Acoustic scene classification (ASC) is the task of recognizing scenes based on environmental sounds. The recent studies on environmental audio analysis are led by the detection and classification of acoustic scenes and events (DCASE) community, which covers a variety of tasks such as ASC, sound event detection, and audio captioning [mesaros2017detection, mesaros2018multi, mesaros2019acoustic, heittola2020acoustic]
. In the DCASE 2020 challenge, ASC is divided into two subtasks: 1) subtask A for generalization across different devices and 2) subtask B, the newly released task, for a low-complexity solution in terms of the model size. Subtask A aims to identify a given audio clip recorded by multiple devices into one of the ten pre-defined acoustic scenes: airport, indoor shopping mall, metro station, pedestrian street, public square, a street with a medium level of traffic, tram, bus, metro, park. Subtask B aims to classify a given audio clip into one of the three higher level classes: outdoor, indoor, and transportation. Hereafter, the task for classifying the class of subtask B is defined as a 3-class classification, whereas that for classifying the class of subtask A is defined as a 10-class classification.
Recent studies on ASC can be largely divided into two strands: data preprocessing and modeling.
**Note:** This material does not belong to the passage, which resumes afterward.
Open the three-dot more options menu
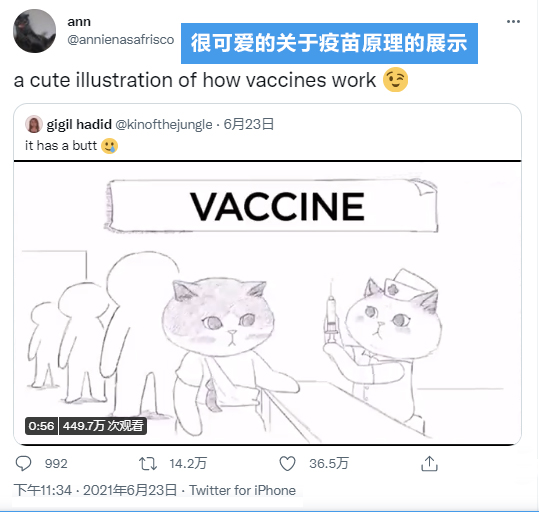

In data preprocessing, most studies exploit delta and delta-deltas for performance improvements [suh2020designing, hu2020device, gao2020acoustic, liu2020acoustic, koutini2020cp]. Various data augmentation strategies such as mixup [zhang2017mixup], SpecAugment [park2019specaugment], pith shift, speed change and adding random noise have also been explored. Many studies have divided the input with several frequency bands and used the separated data as inputs [phaye2019subspectralnet, suh2020designing, wang2020acoustic]. Feature investigation and temporal division have also been explored [mun2017deep, pham2021robust, sakashita2018acoustic].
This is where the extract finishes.